Once the union was recognized. He kept building pressure on the government to support workers across industries. Randolph understood that labor rights were tied to civil rights and he used every tool he had to make it clear. I am talking letters, speeches, and marches. His work helped move public opinion to force leaders to reckon with the fact that black labor wasn’t just essential. It deserved respect and protection.

The ripple effect reached far beyond the railroads and the Pullman Company. Randolph’s organizing laid the foundation for desegregating the military and securing fair employment practices. His strategy of using direct action and public pressure became a model and provided the path for later movements. What started as a fight for Pullman porters and maids to get better working conditions grew into a blueprint for how black workers could claim their place in American democracy. Randolph didn’t just change one company. He changed the country.

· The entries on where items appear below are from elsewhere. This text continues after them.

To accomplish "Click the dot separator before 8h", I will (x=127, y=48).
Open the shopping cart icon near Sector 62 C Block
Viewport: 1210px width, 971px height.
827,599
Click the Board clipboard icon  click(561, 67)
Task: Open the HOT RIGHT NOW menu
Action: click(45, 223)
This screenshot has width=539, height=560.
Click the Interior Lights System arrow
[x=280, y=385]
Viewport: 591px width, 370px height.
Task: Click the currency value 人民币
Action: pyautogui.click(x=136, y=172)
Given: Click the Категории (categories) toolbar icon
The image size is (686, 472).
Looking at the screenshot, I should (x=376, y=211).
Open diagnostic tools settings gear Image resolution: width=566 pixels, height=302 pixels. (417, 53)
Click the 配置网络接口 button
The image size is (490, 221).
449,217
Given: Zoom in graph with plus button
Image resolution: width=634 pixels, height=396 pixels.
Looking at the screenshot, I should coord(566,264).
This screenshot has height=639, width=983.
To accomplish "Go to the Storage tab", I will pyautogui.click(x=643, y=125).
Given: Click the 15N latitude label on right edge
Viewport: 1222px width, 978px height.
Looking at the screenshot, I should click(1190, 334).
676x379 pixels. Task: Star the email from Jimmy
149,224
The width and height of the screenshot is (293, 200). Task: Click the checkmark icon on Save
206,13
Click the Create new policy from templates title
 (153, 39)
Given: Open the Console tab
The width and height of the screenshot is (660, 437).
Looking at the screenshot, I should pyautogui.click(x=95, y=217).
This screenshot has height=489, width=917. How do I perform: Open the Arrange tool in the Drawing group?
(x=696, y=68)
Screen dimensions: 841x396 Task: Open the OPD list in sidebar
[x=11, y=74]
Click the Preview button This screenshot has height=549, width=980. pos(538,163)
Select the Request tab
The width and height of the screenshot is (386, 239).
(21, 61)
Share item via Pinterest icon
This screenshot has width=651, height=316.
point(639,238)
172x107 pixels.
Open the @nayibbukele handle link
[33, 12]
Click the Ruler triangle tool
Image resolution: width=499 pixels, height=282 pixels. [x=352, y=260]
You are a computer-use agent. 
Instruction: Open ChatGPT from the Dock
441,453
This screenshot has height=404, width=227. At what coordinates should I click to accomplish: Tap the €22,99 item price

“We must develop huge demonstrations, because the world is used to big dramatic affairs. They think in terms of hundreds of thousands and millions and billions… Billions of dollars are appropriated at the twinkling of an eye. Nothing little counts. Since almost all Negroes are workers, live on wages, and suffer from the high cost of food, clothing and shelter, it is obvious that the Republican and Democratic Parties are opposed to their interests. I suggest that ten thousand Negroes march on Washington, D.C., the capital of the Nation, with the slogan, ‘We loyal Negro American citizens demand the right to work and fight for our country.”